宛儿见王子狐掀开被子,赶紧拿出他的衣服帮他穿上。周代是中国服饰文化发展过程中初步定型的阶段,由于纺织技术的提高,服装材料除麻葛织物外,还有罗、帛、纱、绫、绢、绮、纨、锦等丝织品。同时,体现在服饰文化方面的等级差别也更为明显,并形成一套完整严格的礼仪制度,设有司服专门管理服饰。周代流行红色,并给这种颜色以正统地位。冕服是周代贵族在重大礼仪场合的礼服,次于冕服的是弁服,此外还有以毛皮制作的御寒裘衣和麻布制作的深衣,鞋子一般由麻葛做成。整套服饰包括帽子、上衣、下衣分开,上称衣,下称裳,帽子是扁扁平平的,衣为右衽交领衣,有玄衣、衮衣等,下穿裙裳,有黄裳、绣裳等,腰间常束宽宽的绅带,腹前有时还系着一条象围裙一样的韨,腿用葛布裹着,脚上穿翘尖鞋。王子狐很不习惯这种穿戴,觉得太复杂活动很不方便,刚开始时有几次自己踩到下衣的摆差点摔倒,好在他年级小,没有人怀疑。
宛儿帮王子狐整理好服饰和洗漱完毕,端上几种精致的早餐。王子狐对所吃的事物倒也认可,只是觉得清淡了些。“可能是吃病号饭吧。”王子狐是这样想的。让王子狐不满意的主要是盛装食物的器皿和吃饭的时间规定。

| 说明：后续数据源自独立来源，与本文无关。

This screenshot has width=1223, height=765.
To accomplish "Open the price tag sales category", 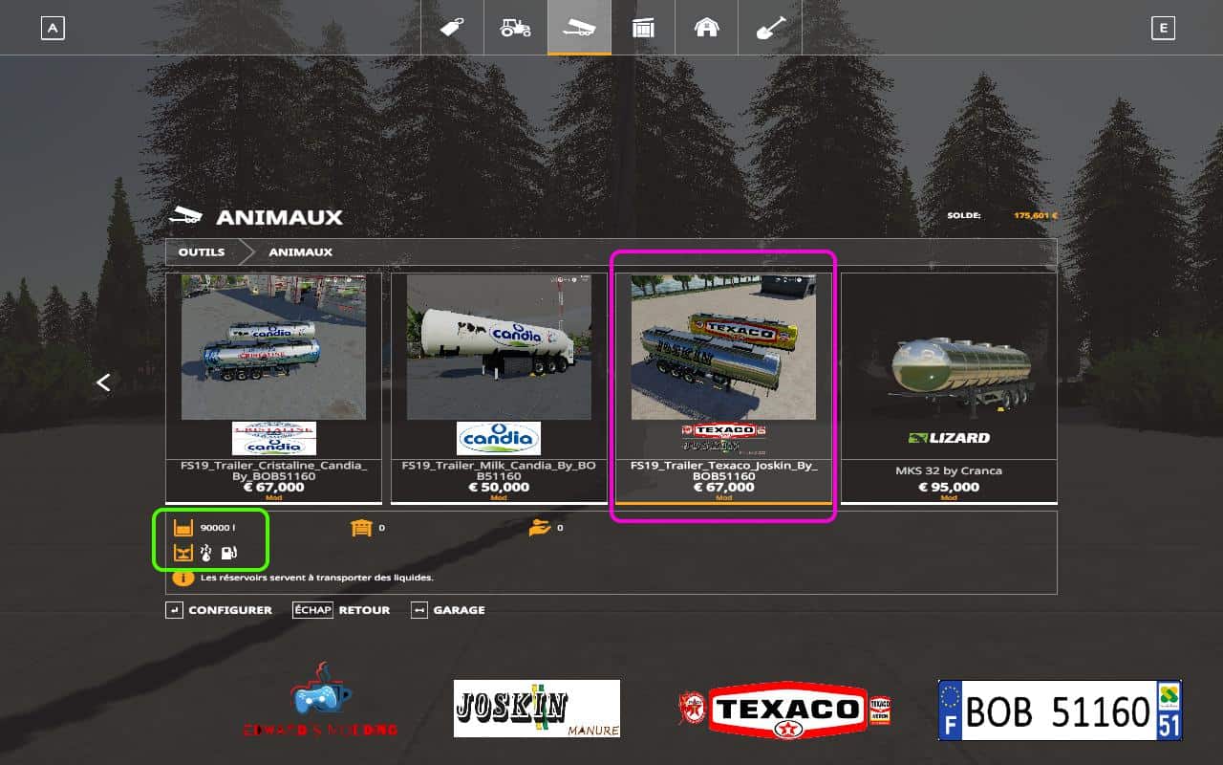I will (451, 28).
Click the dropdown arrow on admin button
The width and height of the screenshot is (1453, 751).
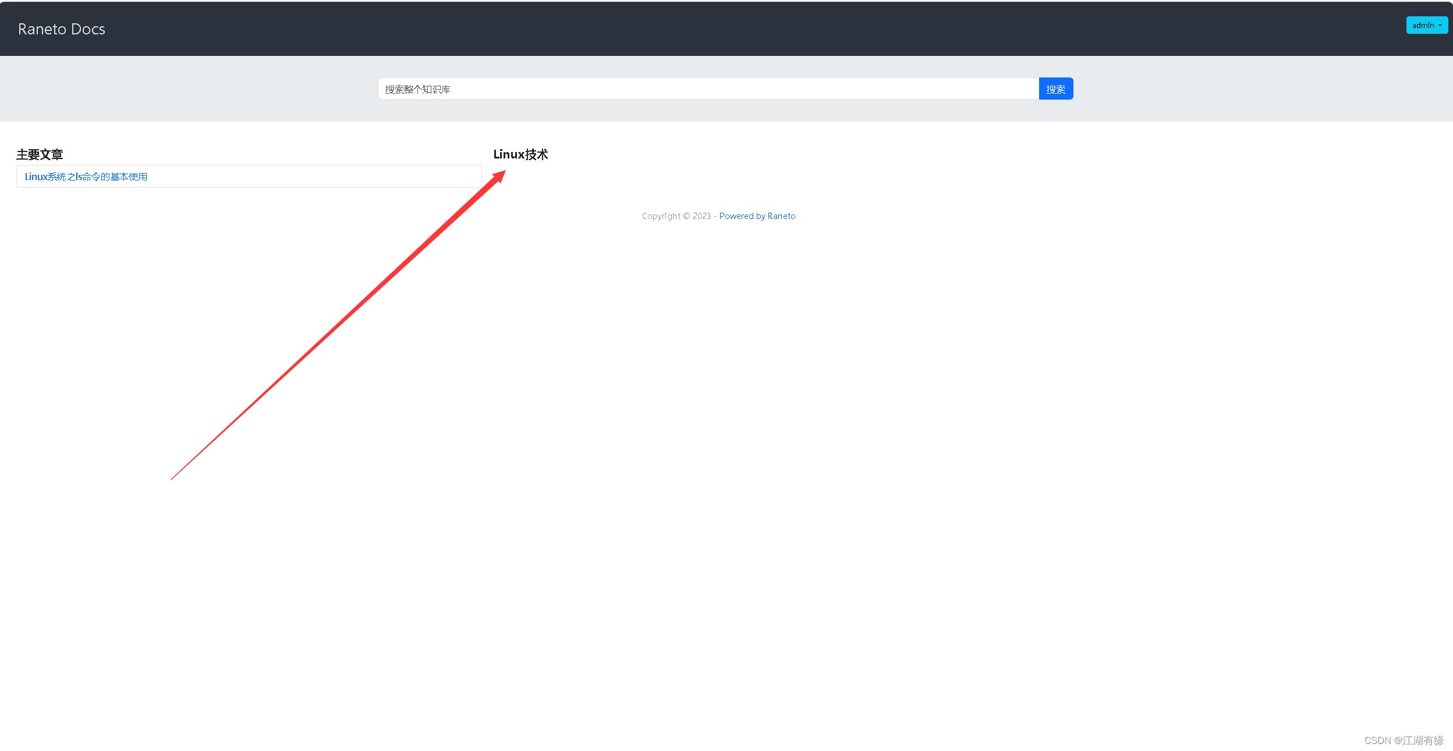1440,25
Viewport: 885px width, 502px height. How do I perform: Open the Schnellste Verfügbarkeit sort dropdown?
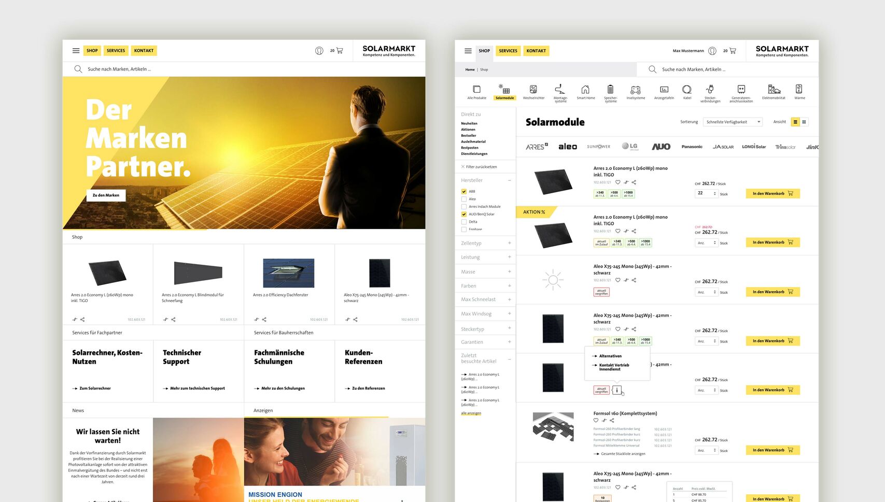click(733, 122)
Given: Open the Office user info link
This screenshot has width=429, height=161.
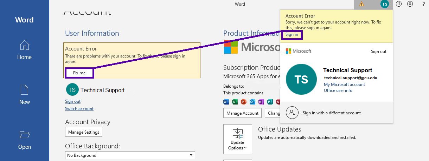Looking at the screenshot, I should coord(338,90).
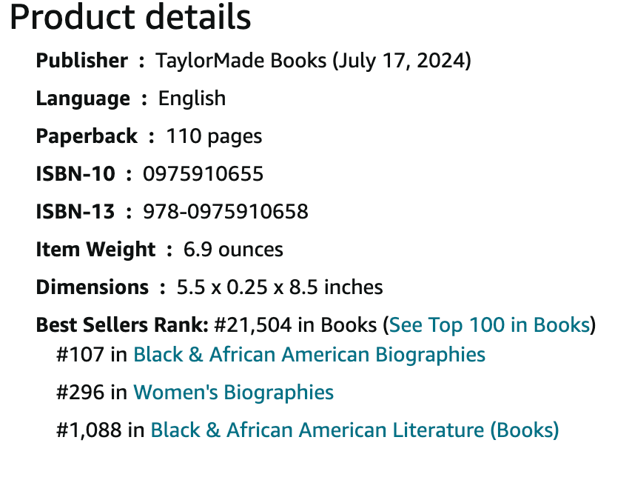
Task: Open Women's Biographies category link
Action: click(x=233, y=393)
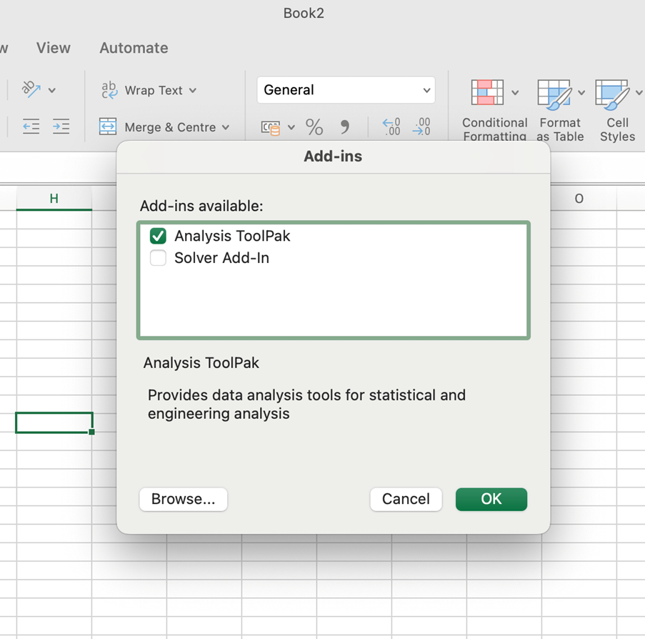
Task: Open the accounting number format dropdown arrow
Action: (x=291, y=128)
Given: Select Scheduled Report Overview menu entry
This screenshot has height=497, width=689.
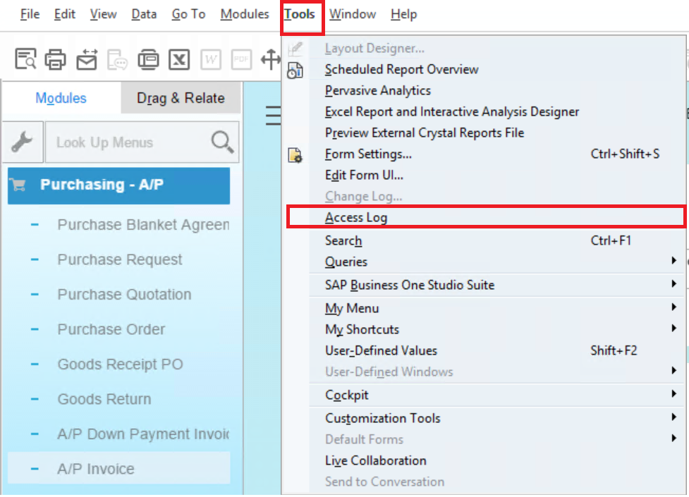Looking at the screenshot, I should click(x=401, y=69).
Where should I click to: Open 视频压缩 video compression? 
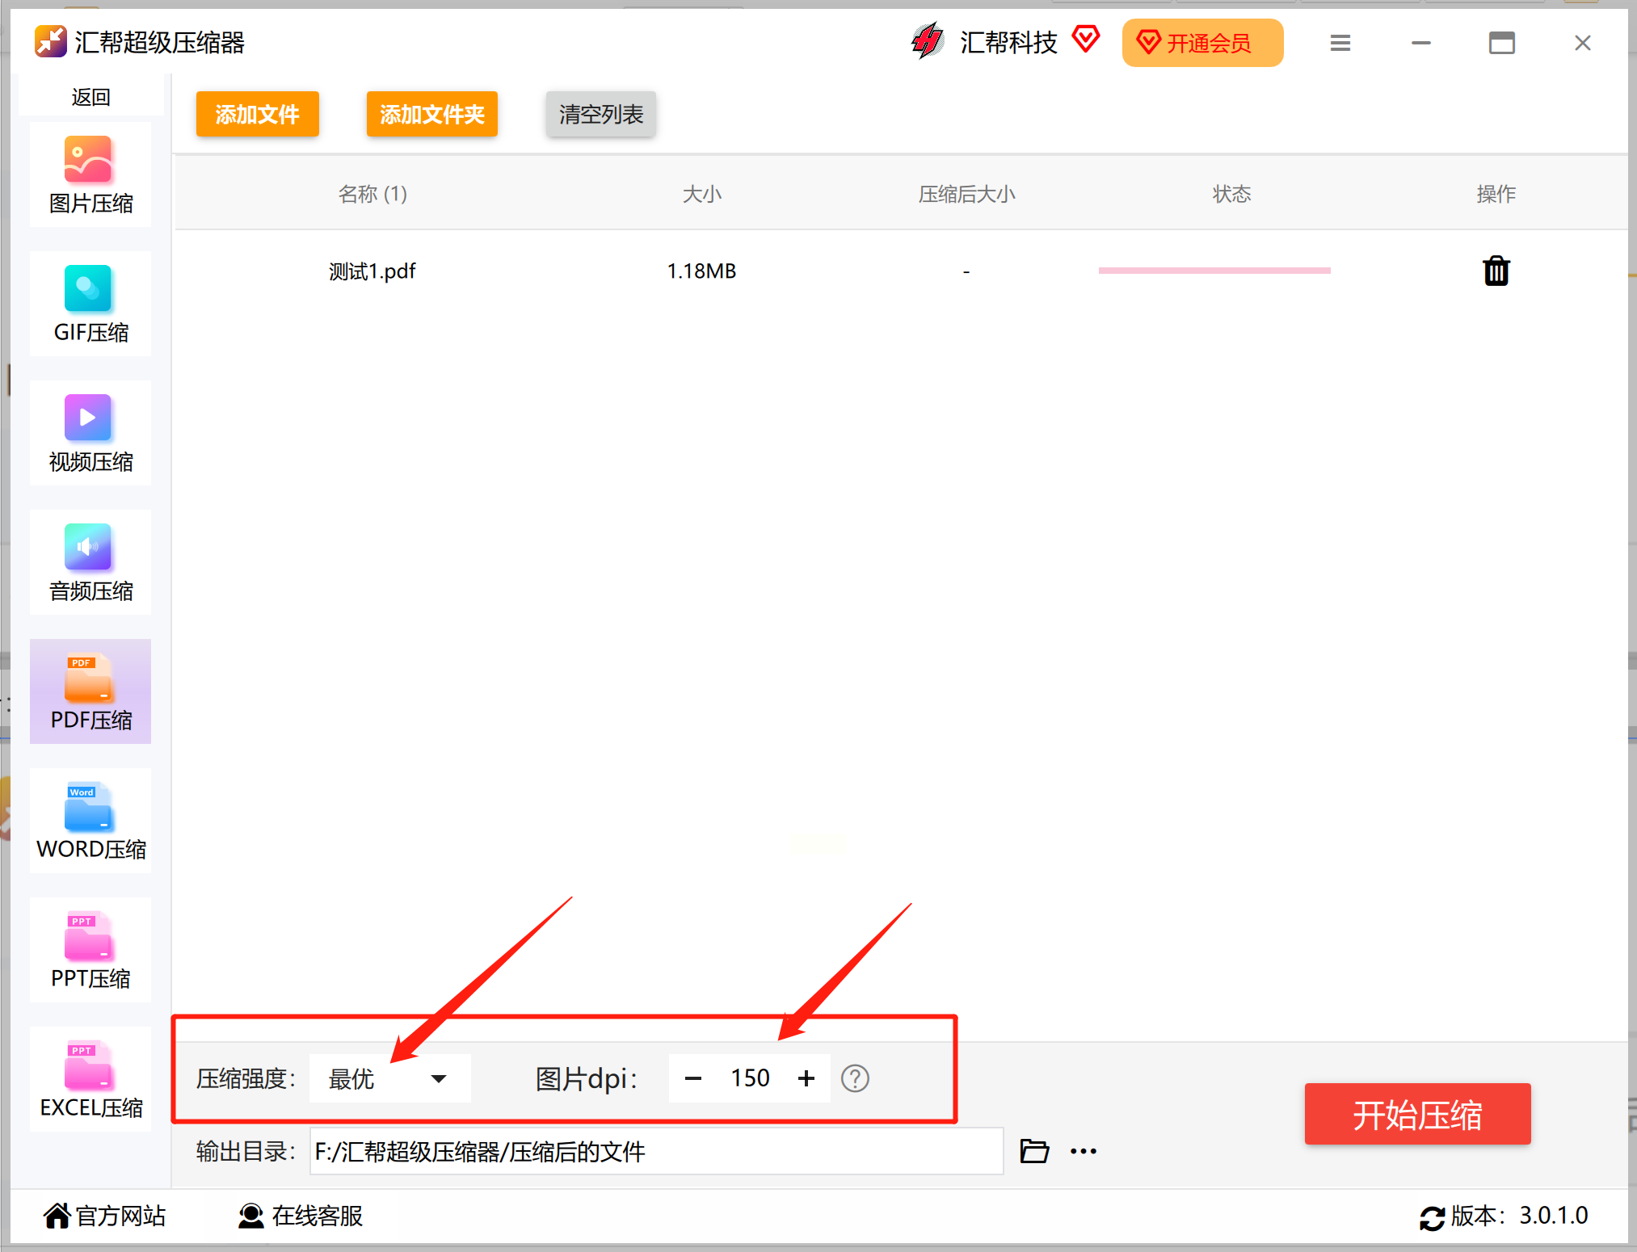(90, 434)
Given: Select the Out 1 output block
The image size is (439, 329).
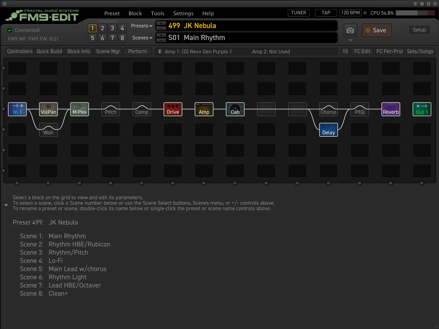Looking at the screenshot, I should click(422, 109).
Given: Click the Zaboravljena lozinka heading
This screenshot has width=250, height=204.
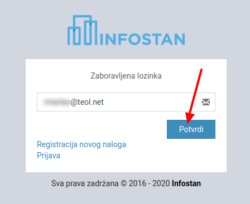Looking at the screenshot, I should pos(126,76).

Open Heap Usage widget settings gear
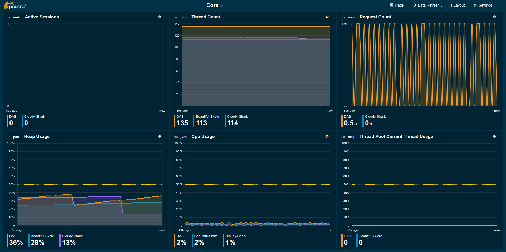click(x=160, y=136)
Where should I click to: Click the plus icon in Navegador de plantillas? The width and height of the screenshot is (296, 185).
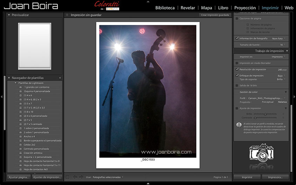coord(60,78)
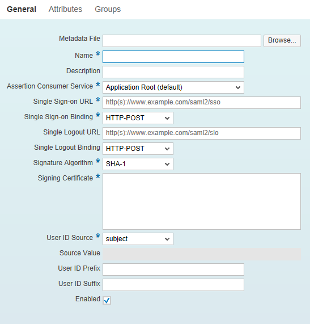This screenshot has width=310, height=324.
Task: Open the Groups tab
Action: (x=108, y=9)
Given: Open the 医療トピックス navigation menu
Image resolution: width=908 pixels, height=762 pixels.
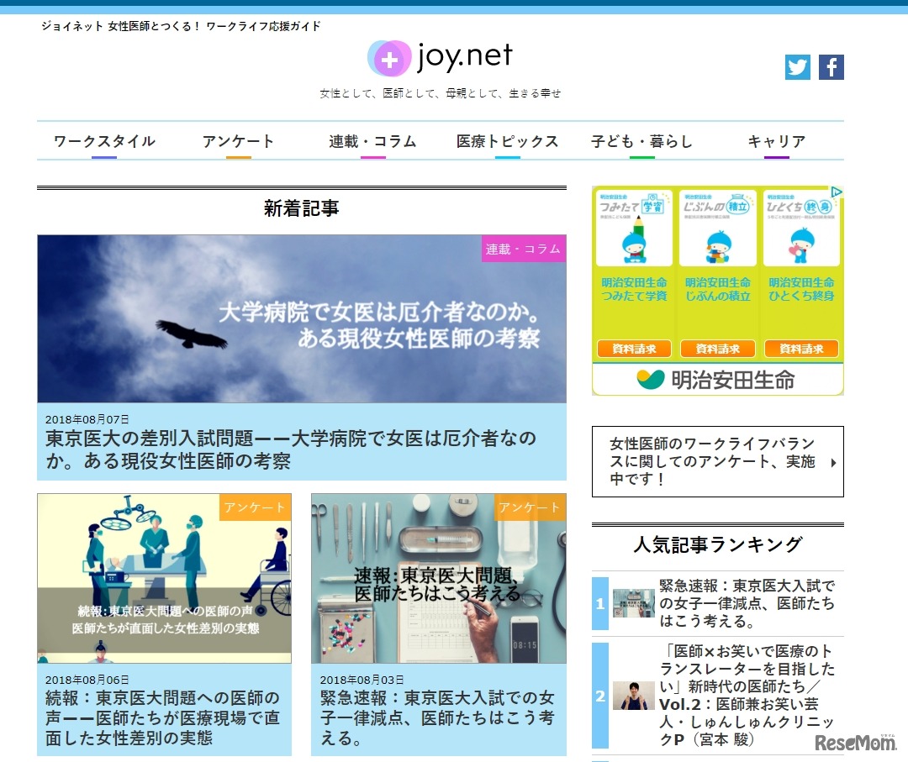Looking at the screenshot, I should coord(508,142).
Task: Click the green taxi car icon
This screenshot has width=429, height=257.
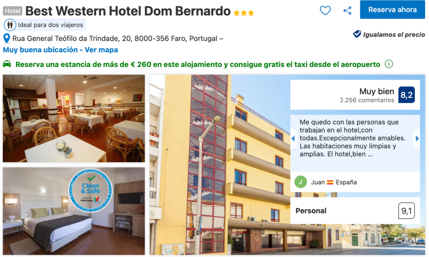Action: [7, 64]
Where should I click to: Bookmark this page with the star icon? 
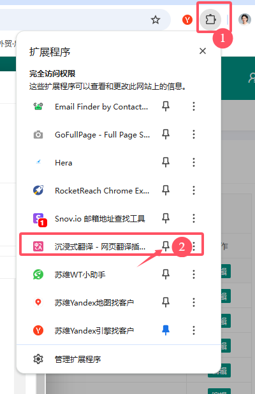click(156, 20)
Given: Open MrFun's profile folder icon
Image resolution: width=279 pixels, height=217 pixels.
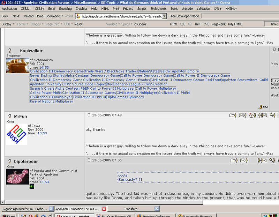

盛装食物的器皿主要有簋(gui,盛饭用,圆腹圆足,形似大碗)、簠(fu,长方形的盛饭用具)、盂(盛饭用,敞口深腹,圆足有耳)、豆(高脚盘,装菜肴)等,饮料器皿包括盛器和饮器,盛器有尊(敞口高领圆足)、壶(腹比尊大,有提梁或盖)、卣(you,椭圆形的大扁壶,有盖和提梁)、彝(方或长方形,有盖或有耳)、罍(lei,短颈大腹,有圆有方)、缶(fou)等,饮器有爵(雀形,三足,有嘴流酒)、觯(zhi,似大口瓶,有圆足)、觚(gu,长颈细腰圆足,口象喇叭)、觥(gong,象横置的牛角,有盖)等。这些器皿都是用青铜器制作,王子狐知道青铜器长锈是有毒的,对人体极其不好。吃饭规定“不时不食”,即不到时间不能吃饭。第一顿称为朝食或饔,在太阳行至东南方(日出之后,隅中之前,上午八至九时)时就餐,第二顿称餔食或飧,在晡时(日昃之后,日入之前,下午三至五点左右)进餐。在不应进餐的时间用餐,常被认为是一种越礼的行为或特别的犒赏。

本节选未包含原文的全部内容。